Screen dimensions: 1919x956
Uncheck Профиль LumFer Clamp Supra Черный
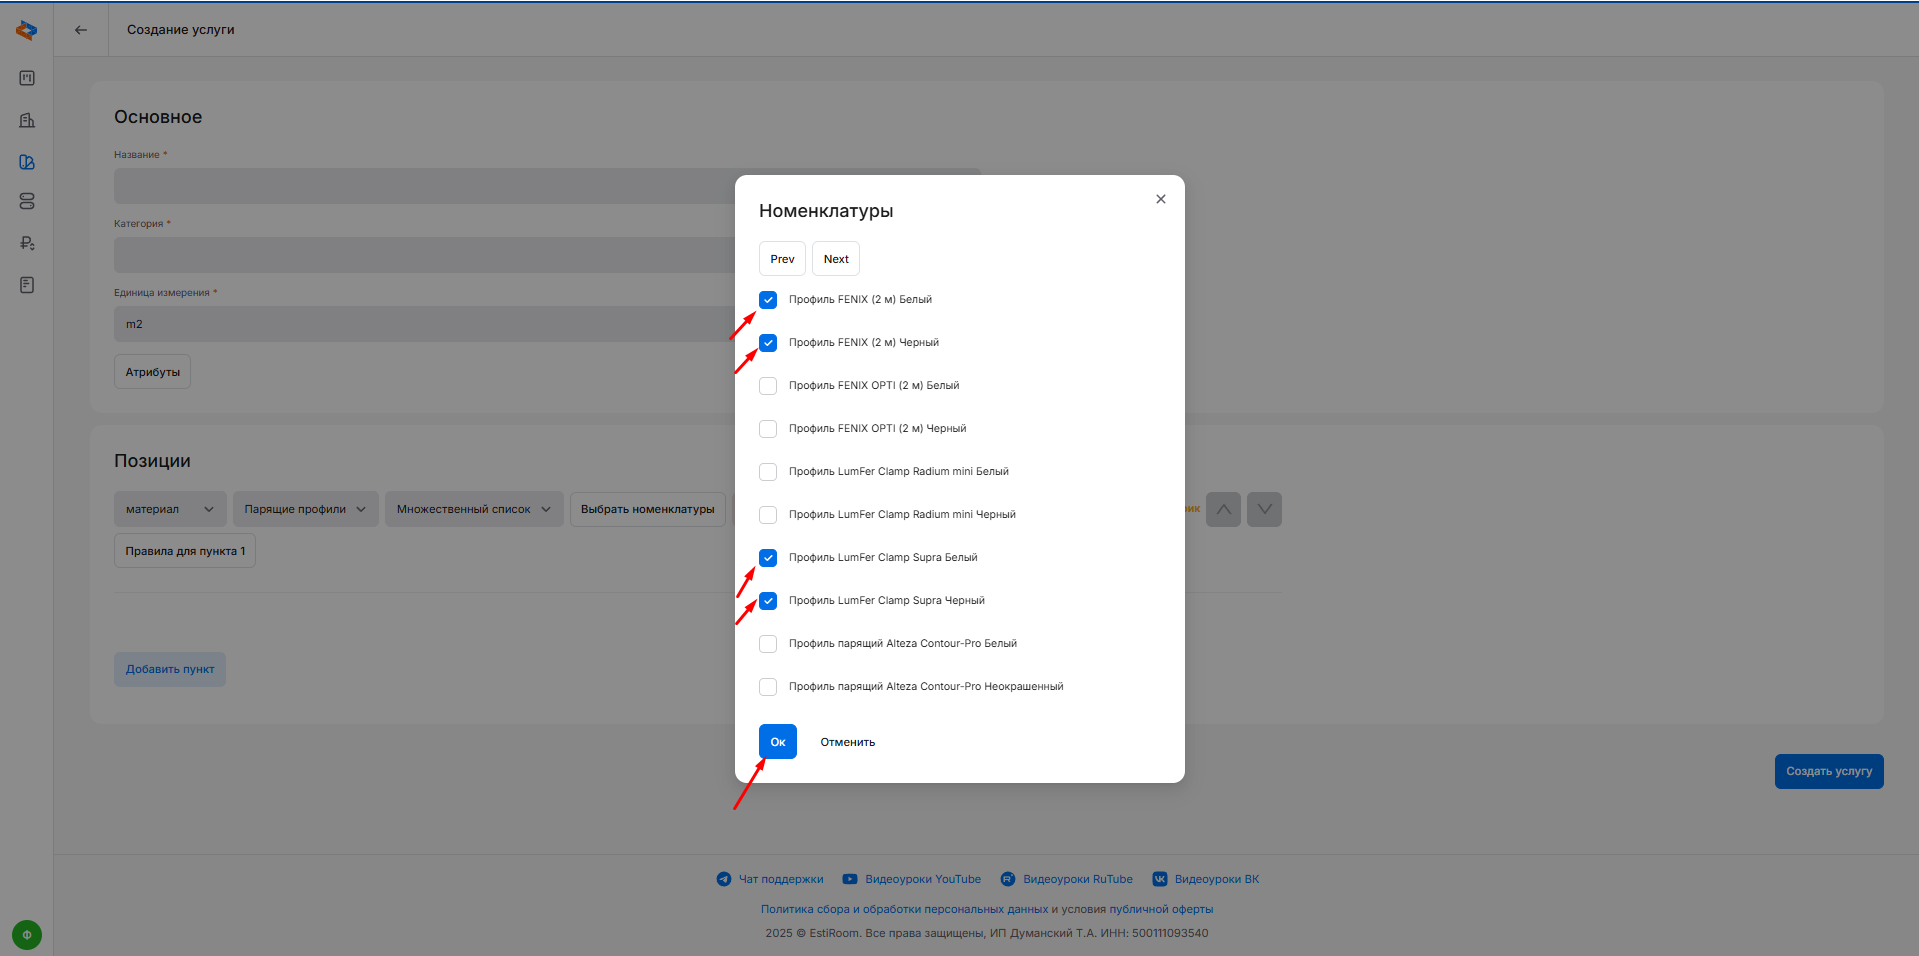tap(768, 601)
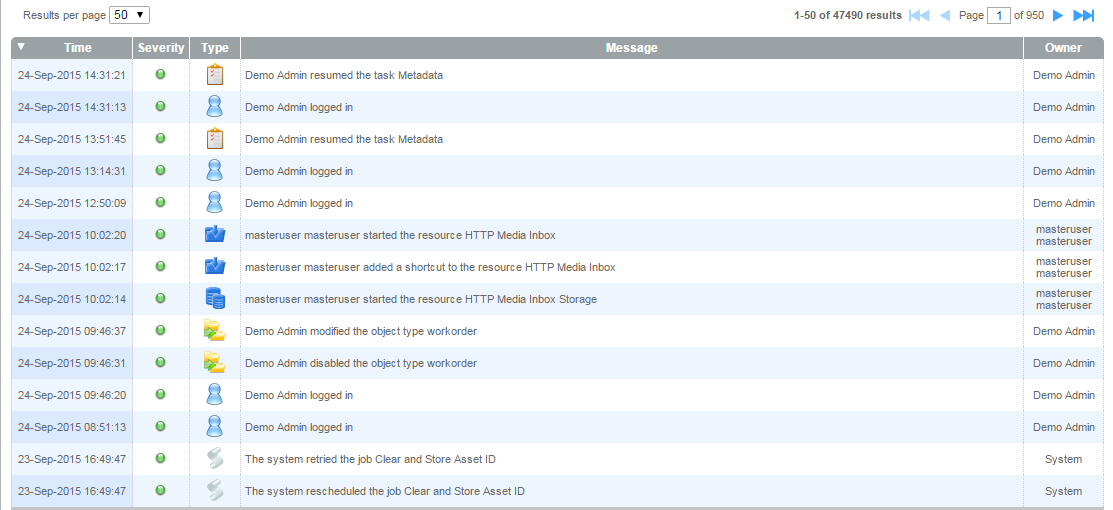This screenshot has width=1113, height=510.
Task: Click the page number input field
Action: [x=998, y=15]
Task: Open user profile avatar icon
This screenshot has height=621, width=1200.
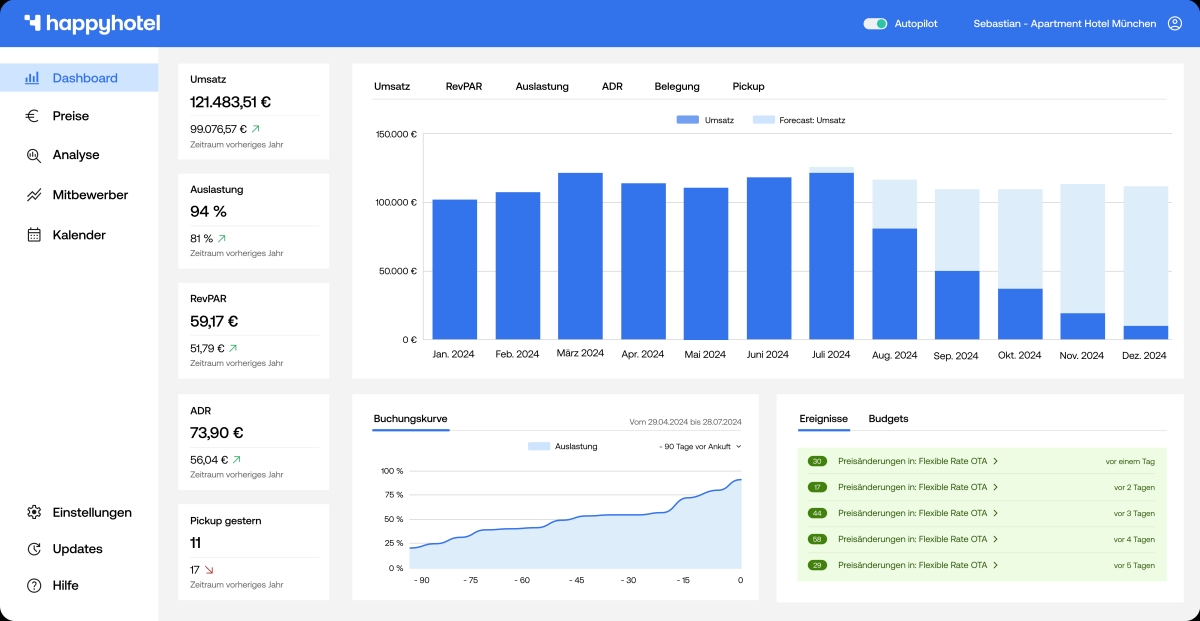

*Exercise directions*.
Print all entries exactly; skip the pictures.

*Exercise solution*.
Screen dimensions: 1919x956
Uncheck Профиль LumFer Clamp Supra Черный
tap(768, 601)
This screenshot has width=1113, height=510.
Task: Click the page number input field
Action: [x=998, y=15]
Task: Open user profile avatar icon
This screenshot has height=621, width=1200.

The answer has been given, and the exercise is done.